Money - International
Sterling tops US$1.24 on weaker dollar, Brexit hopes
In this file photo taken on October 05, 2017 British one pound sterling coins are arranged for a photograph in central London. u00e2u20acu201d AFP pic

LONDON, June 22 — Sterling rose above US$1.24 today (RM5.31), recovering from a three-week low during Asian trading, helped by a weaker dollar, hopes of a Brexit trade deal and expectations of better economic data.

Britain has until the end of the year to sign a new trade agreement with the European Union, when the transition period following its exit from the bloc comes to an end. Although much remains to be discussed, both parties have signalled progress.

Last week, French President Emmanuel Macron told British Prime Minister Boris Johnson that France still supported reaching a deal on Brexit and EU chief Ursula von der Leyen stressed "willingness to undertake all possible efforts to come to an agreement.”

The pound was last up 0.6 per cent at US$1.2425, having fallen earlier to US$1.2337, its lowest since June 1. Against the euro, sterling was up 0.2 per cent at 90.26 pence.

"In the two talks that Boris has last week there was real progress, both sides came out more optimistic and it seems that they are trying to compromise on all the open issues,” said Athanasios Vamvakidis, global head of G10 FX strategy at Bank of America Merrill Lynch, adding "the chances for a trade deal have improved.”

On top of that, "now it’s almost a given that we will see better data,” simply because recent economic indicators have been so dire due to the lockdown imposed to fight the coronavirus pandemic, Vamvakidis said.
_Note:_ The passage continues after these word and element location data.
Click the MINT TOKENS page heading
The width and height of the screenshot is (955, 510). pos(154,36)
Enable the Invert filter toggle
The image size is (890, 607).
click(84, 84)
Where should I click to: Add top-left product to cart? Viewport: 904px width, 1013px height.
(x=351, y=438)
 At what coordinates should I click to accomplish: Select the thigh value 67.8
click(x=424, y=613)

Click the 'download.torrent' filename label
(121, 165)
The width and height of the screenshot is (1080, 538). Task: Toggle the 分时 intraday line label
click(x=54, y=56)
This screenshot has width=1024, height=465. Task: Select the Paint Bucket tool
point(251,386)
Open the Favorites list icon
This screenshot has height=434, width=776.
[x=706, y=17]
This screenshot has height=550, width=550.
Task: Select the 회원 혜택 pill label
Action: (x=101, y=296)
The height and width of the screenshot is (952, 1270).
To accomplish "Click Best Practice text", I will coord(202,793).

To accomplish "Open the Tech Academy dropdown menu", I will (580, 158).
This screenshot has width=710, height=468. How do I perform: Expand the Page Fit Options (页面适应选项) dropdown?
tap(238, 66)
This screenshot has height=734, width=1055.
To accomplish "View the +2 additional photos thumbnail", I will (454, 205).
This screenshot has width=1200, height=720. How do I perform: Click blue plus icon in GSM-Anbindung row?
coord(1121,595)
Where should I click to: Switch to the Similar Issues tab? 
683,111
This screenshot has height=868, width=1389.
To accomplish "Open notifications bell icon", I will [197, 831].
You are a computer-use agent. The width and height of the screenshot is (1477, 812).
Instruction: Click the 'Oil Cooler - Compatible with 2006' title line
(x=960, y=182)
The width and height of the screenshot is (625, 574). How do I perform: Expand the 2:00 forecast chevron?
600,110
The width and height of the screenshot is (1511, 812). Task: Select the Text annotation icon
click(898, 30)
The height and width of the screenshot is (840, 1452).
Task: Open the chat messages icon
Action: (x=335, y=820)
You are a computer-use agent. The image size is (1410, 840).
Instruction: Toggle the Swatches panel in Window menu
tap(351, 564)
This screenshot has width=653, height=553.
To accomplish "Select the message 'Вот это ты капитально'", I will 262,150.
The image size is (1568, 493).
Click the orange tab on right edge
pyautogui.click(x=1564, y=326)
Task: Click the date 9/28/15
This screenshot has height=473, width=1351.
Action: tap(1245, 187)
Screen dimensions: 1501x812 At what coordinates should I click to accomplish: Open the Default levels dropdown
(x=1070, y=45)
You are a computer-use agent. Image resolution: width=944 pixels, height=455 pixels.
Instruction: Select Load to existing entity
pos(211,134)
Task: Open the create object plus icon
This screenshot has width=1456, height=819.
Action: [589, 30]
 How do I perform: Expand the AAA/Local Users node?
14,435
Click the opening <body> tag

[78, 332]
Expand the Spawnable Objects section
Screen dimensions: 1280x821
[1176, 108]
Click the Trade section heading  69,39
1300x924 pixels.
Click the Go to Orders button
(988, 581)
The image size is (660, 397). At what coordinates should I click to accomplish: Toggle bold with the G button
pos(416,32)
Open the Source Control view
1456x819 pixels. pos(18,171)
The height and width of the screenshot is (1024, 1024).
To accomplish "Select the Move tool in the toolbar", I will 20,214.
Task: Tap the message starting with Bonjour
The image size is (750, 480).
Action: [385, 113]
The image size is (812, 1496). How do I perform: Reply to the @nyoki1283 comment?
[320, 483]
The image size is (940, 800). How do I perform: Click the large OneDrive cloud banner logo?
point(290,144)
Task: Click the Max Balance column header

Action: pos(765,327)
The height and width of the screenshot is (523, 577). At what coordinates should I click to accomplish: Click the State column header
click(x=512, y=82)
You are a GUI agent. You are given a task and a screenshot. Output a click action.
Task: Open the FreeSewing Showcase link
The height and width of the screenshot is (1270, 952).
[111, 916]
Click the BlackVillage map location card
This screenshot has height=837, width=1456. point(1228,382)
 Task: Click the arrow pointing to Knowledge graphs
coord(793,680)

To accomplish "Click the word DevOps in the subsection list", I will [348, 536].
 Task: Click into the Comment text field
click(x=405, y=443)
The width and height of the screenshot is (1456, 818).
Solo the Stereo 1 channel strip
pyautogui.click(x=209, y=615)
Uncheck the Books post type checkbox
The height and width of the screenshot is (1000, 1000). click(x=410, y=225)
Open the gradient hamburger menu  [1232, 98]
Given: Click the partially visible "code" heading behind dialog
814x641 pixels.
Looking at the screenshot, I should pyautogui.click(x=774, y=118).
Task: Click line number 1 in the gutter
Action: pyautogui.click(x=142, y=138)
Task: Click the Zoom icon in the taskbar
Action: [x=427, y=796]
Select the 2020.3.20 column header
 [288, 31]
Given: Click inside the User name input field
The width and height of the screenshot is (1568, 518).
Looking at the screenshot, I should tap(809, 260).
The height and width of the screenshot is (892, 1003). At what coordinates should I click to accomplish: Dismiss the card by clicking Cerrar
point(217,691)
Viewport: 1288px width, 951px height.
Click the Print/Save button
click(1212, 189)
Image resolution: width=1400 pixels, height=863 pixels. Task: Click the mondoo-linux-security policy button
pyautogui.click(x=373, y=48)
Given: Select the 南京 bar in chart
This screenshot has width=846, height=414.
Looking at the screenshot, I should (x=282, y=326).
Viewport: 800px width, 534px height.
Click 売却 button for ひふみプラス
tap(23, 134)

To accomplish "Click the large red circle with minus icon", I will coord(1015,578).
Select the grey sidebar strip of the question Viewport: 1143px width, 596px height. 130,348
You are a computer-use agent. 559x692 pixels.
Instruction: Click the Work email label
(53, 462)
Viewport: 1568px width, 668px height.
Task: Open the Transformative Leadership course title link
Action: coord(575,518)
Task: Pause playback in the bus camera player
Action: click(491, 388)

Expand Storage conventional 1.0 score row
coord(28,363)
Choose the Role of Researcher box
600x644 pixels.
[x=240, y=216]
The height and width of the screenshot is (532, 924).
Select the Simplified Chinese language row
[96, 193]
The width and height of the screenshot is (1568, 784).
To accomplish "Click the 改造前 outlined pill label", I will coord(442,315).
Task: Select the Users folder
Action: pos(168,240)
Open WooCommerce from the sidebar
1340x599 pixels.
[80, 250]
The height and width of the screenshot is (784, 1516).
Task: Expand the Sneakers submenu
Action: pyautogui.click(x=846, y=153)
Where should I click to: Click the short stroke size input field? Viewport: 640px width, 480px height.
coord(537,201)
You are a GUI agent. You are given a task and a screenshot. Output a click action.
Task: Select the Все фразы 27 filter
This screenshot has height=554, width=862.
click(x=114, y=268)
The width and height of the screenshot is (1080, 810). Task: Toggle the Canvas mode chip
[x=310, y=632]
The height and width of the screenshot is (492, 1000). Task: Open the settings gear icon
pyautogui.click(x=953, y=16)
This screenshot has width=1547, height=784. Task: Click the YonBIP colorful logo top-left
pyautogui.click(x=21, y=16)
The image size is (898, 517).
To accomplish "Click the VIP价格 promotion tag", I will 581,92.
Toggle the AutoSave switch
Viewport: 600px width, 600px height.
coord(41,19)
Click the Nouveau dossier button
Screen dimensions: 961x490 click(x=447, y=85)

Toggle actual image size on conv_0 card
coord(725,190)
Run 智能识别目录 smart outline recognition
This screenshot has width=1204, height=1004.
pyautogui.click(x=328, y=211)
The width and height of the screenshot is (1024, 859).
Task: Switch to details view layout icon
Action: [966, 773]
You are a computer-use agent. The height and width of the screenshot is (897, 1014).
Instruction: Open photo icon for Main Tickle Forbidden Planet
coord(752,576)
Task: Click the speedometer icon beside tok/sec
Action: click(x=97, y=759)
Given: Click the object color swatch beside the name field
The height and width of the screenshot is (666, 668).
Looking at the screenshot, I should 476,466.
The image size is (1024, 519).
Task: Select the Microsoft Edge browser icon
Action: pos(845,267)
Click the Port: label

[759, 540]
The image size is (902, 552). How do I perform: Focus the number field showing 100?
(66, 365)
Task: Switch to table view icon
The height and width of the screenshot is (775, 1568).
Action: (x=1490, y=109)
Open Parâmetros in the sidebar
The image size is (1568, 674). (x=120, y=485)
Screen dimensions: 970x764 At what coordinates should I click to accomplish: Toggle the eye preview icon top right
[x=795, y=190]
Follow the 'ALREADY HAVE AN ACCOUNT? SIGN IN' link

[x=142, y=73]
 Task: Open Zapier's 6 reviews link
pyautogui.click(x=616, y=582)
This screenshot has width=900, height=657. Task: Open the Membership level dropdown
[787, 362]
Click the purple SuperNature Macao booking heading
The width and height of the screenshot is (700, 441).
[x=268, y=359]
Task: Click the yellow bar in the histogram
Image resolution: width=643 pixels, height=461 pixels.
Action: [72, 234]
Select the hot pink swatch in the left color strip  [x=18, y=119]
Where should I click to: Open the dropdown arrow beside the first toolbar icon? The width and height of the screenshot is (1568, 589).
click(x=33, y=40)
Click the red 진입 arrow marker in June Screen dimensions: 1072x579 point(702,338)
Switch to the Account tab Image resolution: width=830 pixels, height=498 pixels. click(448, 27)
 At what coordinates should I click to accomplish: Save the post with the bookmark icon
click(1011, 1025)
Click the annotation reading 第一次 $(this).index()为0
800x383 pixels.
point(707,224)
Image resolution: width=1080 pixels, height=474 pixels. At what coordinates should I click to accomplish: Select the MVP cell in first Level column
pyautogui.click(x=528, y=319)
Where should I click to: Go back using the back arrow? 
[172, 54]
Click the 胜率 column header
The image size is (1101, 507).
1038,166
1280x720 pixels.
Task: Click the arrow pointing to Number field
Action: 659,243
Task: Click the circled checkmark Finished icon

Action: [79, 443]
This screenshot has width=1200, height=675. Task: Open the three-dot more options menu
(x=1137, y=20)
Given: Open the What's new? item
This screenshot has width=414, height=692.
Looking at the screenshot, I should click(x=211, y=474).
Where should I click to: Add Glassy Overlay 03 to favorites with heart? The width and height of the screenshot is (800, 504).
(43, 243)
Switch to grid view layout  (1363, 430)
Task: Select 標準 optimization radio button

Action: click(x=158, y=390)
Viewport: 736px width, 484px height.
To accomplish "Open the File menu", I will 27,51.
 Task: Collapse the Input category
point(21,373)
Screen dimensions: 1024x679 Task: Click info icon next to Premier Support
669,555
Britain is expected to announce new measures on Covid-19 this week and could ease the two-metre social distancing rule to allow pubs and restaurants to accommodate more people.

The Daily Telegraph newspaper reported late on Saturday that Johnson would announce a new "one metre plus” rule.

Some analysts believe the pound should have risen more, especially after the Bank of England last week dampened expectations for negative rates and slowed the pace of quantitative easing in response to improved market functioning and signs of economic recovery over the past month.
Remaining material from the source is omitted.